Anche ai giovani può essere diagnosticato il morbo di Alzheimer, è bene prestare attenzione ad alcuni sintomi per arrivare a una diagnosi precoce.
Si tende a considerare il morbo di Alzheimer come una malattia tipica degli anziani, che può insorgere quando con il trascorrere degli anni non si ha più la lucidità e la memoria di un tempo. Avere un parente che ne soffre può essere un grande dolore non solo per il paziente, ma anche per chi gli sta vicino, soprattutto perchè prima o poi arriva il momento temuto da tutti, quello in cui si viene considerati degli estranei, come se non si fosse mai condiviso nemmeno un momento insieme.
Negli ultimi tempi sono però diversi i giovani a cui viene diagnosticata la stessa patologia, a conferma di come la situazione stia cambiando. Anzi, nel loro caso l’evoluzione tende a essere più veloce, per questo sarebbe bene prestare attenzione ad alcuni segnali che possono essere indice del problema.
Il morbo di Alzheimer non riguarda solo gli anziani
Nella maggior parte dei casi il morbo di Azheimer può essere considerato una forma di demenza senile, che si sviluppa a partire dai 65 anni età. Esistono però anche dei casi di Alzheimer giovanile, anche se rari (5%), che coinvolgono persone tra i 30 e i 60 anni di età,
La patologia è neurodegenerativa, per questo peggiora in maniera progressiva con il passare del tempo e arriva a generare problemi di memoria, linguaggio, attenzione e ragionamento.
Anche in una persona relativamente giovane è bene quindi prestare attenzione a sintomi che possono essere collegati al disturbo. Tra questi possiamo segnalare modifiche al comportamento, sbalzi repentini all’umore, incapacità di orientarsi a livello di spazio e tempo, incapacità di articolare un discorso, problemi di memoria e impoverimento lessicale.
Preoccuparsi se alcuni di questi sintomi si verificano raramente è certamente eccessivo, è bene parlarne con il medico se si nota che frequentemente si faticano a ricordare anche le cose più elementari.
Come arrivare alla diagnosi
Al momento non ci sono ancora certezze sulle cause dell’Alzheimer, ma ci sono dei fattori di rischio che andrebbero presi in considerazione e che potrebbero spingersi a sottoporsi a controlli in caso di sintomi sospetti. Tra questi possiamo segnalare obesità, fumo, alcool, ipercolesteloremia,, ipertensione e diabete di tipo 2.
In genere sembra esserci inoltre una particolare tendenza nelle donne a sviluppre la malattia. La diagnosi può arrivare attraverso una serie di esami cerebrali a cui viene sottoposto il paziente per verificarne la situazione.
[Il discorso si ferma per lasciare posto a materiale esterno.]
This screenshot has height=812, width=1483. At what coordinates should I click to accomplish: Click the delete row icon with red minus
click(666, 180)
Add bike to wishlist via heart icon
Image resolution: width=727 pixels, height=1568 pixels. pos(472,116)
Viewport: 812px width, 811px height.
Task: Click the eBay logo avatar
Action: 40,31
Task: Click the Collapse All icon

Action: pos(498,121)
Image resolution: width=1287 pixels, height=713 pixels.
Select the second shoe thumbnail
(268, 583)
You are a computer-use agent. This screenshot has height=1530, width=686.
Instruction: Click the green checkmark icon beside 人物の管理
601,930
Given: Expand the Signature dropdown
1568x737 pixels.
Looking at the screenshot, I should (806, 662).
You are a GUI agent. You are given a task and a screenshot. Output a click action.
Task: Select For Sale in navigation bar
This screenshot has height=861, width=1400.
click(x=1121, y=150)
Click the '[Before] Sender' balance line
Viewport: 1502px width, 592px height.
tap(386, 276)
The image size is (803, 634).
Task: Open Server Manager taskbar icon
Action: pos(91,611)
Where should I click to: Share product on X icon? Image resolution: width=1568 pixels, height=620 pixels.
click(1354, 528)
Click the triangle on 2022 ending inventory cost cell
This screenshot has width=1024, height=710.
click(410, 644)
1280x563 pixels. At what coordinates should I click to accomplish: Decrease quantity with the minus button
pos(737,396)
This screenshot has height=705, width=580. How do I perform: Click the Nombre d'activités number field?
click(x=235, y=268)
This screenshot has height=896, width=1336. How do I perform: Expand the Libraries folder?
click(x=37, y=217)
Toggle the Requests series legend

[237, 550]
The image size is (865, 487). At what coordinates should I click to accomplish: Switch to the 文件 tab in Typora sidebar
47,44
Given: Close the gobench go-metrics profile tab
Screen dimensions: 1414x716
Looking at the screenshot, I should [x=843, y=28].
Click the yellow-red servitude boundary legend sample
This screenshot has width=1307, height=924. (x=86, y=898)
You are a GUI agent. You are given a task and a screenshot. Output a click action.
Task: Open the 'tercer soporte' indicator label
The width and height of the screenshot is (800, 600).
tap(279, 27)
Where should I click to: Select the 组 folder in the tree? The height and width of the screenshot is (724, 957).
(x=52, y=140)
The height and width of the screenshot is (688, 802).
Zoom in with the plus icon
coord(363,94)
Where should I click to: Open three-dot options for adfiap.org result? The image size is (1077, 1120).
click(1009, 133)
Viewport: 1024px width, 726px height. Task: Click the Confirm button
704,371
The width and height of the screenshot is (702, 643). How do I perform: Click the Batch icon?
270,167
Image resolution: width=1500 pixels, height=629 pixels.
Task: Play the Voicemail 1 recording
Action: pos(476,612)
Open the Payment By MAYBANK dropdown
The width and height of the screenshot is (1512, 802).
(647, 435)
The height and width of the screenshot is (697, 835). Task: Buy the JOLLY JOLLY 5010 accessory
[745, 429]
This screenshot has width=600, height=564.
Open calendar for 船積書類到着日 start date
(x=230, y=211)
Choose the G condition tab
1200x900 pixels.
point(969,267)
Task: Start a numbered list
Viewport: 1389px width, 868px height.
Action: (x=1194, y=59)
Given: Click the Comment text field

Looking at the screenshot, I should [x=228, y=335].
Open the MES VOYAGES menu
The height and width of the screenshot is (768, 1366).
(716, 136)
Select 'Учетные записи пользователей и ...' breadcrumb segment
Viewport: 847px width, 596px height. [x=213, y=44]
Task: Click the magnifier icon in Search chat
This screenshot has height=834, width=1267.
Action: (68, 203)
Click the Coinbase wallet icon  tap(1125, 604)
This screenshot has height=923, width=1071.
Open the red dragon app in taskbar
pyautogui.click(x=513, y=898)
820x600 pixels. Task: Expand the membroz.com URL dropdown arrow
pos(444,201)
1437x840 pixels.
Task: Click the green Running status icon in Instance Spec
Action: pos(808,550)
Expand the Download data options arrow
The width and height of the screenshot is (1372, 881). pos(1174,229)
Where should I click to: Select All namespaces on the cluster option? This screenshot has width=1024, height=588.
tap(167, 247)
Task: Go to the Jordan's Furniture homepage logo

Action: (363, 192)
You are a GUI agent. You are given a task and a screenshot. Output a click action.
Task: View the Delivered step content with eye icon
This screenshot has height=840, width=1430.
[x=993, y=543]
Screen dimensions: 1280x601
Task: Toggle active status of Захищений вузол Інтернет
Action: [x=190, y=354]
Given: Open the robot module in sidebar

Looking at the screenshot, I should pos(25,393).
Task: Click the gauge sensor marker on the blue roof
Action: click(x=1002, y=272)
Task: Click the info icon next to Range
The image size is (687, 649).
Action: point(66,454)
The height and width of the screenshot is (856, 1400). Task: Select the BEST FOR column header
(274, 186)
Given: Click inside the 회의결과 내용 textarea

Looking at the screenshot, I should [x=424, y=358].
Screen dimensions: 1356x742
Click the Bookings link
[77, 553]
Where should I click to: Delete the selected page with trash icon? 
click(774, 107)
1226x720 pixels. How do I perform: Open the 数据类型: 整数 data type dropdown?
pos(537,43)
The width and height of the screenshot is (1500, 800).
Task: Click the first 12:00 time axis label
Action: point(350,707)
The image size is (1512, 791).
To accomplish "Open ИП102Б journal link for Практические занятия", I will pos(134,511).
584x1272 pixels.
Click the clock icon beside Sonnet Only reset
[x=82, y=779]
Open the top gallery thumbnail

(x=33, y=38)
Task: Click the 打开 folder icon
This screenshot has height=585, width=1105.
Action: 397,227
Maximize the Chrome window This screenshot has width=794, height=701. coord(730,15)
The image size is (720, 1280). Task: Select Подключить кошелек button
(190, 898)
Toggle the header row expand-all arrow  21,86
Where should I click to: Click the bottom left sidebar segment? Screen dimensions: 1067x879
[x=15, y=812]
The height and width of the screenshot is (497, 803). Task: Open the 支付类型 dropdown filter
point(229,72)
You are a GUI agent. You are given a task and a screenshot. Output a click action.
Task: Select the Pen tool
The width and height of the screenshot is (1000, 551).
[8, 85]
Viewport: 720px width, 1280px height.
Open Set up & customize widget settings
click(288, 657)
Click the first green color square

Tra questi possiamo segnalare:
- puntura lombare;
- risonanza magnetica (RMN) ad alta definizione;
- valutazione delle funzioni cognitive per valutare gravità e profilo dei disturbi;
- esame di screening per escludere altre forme di demenza legate a patologie metaboliche o endocrine;
- PET con fluorode-sossiglucosio (Tomografia a emissione di positroni).
Si arriva così a verificare la presenza delle proteine che possono provocare il disturbo.
Pur essendo a conoscenza dello sviluppo del problema, è in crescita il numero di persone che vengono seguite da psicologi che si occupano della terapia di orientamento alla realtà, volta a cercare di fare comprendere al malato la propria vita, oltre a definire lo spazio che lo circonda, tramite continui stimoli visivi, verbali, musicali e scritti.